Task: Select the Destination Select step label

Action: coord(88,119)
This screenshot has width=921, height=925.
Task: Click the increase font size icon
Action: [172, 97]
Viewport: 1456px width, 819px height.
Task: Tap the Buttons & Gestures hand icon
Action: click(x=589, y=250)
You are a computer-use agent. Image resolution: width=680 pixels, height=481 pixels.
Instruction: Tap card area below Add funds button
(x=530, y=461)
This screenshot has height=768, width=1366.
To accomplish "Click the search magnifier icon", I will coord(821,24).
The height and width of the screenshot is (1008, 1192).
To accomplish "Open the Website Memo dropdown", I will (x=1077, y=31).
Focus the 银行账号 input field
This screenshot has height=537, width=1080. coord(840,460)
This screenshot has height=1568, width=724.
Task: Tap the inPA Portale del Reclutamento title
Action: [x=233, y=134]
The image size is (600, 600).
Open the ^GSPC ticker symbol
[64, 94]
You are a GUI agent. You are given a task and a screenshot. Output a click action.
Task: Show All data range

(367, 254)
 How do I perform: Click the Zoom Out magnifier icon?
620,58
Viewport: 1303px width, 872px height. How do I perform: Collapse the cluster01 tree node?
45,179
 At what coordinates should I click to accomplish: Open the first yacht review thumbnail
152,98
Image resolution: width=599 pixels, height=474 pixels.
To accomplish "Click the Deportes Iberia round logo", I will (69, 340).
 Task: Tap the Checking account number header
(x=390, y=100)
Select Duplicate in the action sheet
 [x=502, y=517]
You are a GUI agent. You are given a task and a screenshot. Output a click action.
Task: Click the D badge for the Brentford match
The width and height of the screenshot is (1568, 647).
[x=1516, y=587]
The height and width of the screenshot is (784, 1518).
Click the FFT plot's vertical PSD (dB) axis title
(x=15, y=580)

= = = = =

Only the lines that contain the word "resolution" should be copied from the material.

You are a computer-use agent. Image resolution: width=680 pixels, height=481 pixels.
Image resolution: width=599 pixels, height=474 pixels.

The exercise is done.